## Consignes
**1.** D'après le texte sur le son à la clarinette, les affirmations (a), (b) et (c) sont-elles vraies ? Pour chacune, répondez par oui ou non et citez les mots du texte qui tranchent. (a) L'élève avait commencé le passage de la même façon à chaque tentative. (b) L'élève était capable de chanter la première note. (c) Le son est comparé à une signature auditive.
**2.** Dans le texte sur le son à la clarinette, qui a inspiré l'article ?

## Extrait fourni
L’article d’aujourd’hui m’a été inspiré directement par un élève. Alors qu’il reprenait pour la troisième fois un passage difficile, je me suis aperçu que lors de ces trois tentatives, il avait commencé de trois façons différentes
Je lui ai alors demandé s’il avait une idée précise de ce qu’il voulait réaliser, et force a été de constater que non. Non seulement il était incapable de siffler ou chanter la première note, mais il n’avait aucune idée précise de ce qui arrivait après.
Voulant aller plus loin, j’ai été jusqu’à lui demander s’il avait une représentation mentale de comment une clarinette doit sonner. J’avais un peu peur de la réponse, et je ne m’étais pas trompé : encore une fois une réponse négative.
C’est alors que j’ai compris l’importance de tous ces articles que j’avais lu et ces chapitres dans les méthodes qui me paraissaient superflus.
Il n’est pas inutile de conseiller à chacun d’avoir une idée précise du son désiré avant même de le jouer.
L’importance du son
Notre son, c’est un peu notre signature auditive. Chaque instrumentiste devrait chercher à être différent et singulier en restant dans le cadre de l’esthétique qu’il interprète ( parfois, tenter des choses différentes peut aussi se défendre, mais ce n’est pas le sujet aujourd’hui)

## Liste des données
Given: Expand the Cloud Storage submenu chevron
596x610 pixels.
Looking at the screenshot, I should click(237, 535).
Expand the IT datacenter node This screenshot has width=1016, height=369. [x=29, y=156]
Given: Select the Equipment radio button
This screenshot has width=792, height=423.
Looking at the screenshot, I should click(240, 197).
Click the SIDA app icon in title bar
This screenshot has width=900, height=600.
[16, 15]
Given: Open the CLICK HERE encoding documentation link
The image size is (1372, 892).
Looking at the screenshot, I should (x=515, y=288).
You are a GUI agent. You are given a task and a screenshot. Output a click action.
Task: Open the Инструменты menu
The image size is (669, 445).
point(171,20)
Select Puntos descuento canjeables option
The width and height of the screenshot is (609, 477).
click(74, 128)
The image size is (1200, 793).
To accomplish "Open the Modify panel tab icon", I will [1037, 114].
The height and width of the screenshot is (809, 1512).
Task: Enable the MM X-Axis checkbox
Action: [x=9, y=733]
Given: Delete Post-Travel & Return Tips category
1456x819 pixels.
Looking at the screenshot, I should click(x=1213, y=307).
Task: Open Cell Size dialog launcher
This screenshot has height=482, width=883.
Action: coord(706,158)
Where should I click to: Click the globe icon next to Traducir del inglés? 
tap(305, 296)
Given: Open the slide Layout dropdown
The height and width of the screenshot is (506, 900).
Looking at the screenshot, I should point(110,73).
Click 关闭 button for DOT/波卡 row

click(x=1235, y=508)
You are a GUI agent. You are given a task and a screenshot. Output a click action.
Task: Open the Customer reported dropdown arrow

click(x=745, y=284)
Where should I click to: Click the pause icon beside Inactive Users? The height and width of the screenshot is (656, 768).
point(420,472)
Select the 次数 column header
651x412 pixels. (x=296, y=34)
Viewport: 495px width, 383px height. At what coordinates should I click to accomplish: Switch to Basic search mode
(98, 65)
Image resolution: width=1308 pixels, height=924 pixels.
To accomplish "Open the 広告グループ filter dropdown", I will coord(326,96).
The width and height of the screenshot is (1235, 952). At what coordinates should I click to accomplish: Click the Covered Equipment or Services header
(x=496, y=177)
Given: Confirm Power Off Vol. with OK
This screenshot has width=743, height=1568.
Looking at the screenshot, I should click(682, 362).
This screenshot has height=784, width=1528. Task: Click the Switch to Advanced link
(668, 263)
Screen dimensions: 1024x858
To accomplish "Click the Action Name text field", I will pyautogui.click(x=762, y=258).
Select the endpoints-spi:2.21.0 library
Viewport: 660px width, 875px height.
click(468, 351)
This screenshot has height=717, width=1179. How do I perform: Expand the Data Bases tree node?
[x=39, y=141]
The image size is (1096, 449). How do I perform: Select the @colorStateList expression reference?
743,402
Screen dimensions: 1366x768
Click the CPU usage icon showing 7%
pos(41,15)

## Réponses attendues
**1.**
(a) Non : « il avait commencé de trois façons différentes »
(b) Non : « il était incapable de siffler ou chanter la première note »
(c) Oui : « Notre son, c’est un peu notre signature auditive. »

**2.** Un élève.